Islas Marietas | © Christian Frausto Bernal/Flickr
Islas Marietas | © Christian Frausto Bernal/Flickr

Other attractions

While the ‘hidden beach’ of the Islas Marietas grabs all the attention, this uninhabited archipelago (chain of islands formed by underwater volcanic eruptions) actually has much more to offer, particularly in terms of wildlife. Although the rumoured military testing wiped out many creatures, they have steadily replenished their stock (so to speak) over the past few decades of relative tranquillity and the islands now house hundreds of plant and wildlife species, including the amusingly named blue-footed boobies.
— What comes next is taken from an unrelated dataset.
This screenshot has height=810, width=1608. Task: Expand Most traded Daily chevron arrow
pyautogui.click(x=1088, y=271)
Yet one of the biggest draws is undeniably the wealth of enchanting marine life that can be spotted in the coral reefs around the island; you can potentially spot anything from dolphins to eels and turtles, and even humpback whales between December and March.

Blue footed booby on Islas Marietas | © Terri Bateman/Flickr
Humpback whales near the Islas Marietas | © Terri Bateman/Flickr
Seabirds on Islas Marietas | © Mark Tyra/WikiCommons

Controversy and closure

There was some controversy in recent years due to the sheer volume of visitors that were landing on the sandy shores – official figures put the number as somewhere in the region of 2,500 visitors daily – and as a result the Islas Marietas were, to the dismay of many, closed temporarily in May 2016. This was in an attempt to prevent coral degradation and the amount of oil pollution in the surrounding waters, as well as to reduce the physical degradation of the island itself. Studies have shown that there should only be a maximum of 625 visitors landing there daily, but this figure was tripled or quadrupled in practice.
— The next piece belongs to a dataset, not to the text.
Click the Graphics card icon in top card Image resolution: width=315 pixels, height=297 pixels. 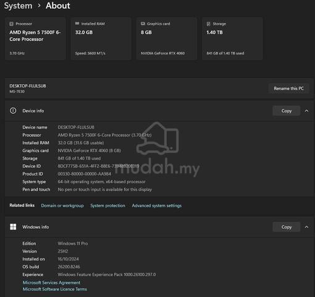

Rumours circulated on social media that the government was selling the islands, though this was quickly dismissed and the islands were in fact reopened in August 2016. In order to undo some damage, coral will be replanted, the number of visitors will be strictly limited to just over 100 per day and diving is no longer permitted.

Islas Marietas | © Christian Frausto Bernal/Flickr

How do you get there?

While the Islas Marietas are technically under the jurisdiction of the state of Nayarit, they are arguably a more popular destination for tourists in the coastal Jalisco town of Puerto Vallarta. In fact, the boat ride to reach them takes little more than an hour and there are a selection of companies and schedules to choose from. You can also depart from Nuevo Vallarta (Nayarit), La Cruz de Huanacaxtle, Bucerías and Punta de Mita though. If you do decide to visit, plan in advance to get a spot on a tour (access is no longer permitted on Mondays and Tuesdays) and follow the guidelines to minimise damage to the environment.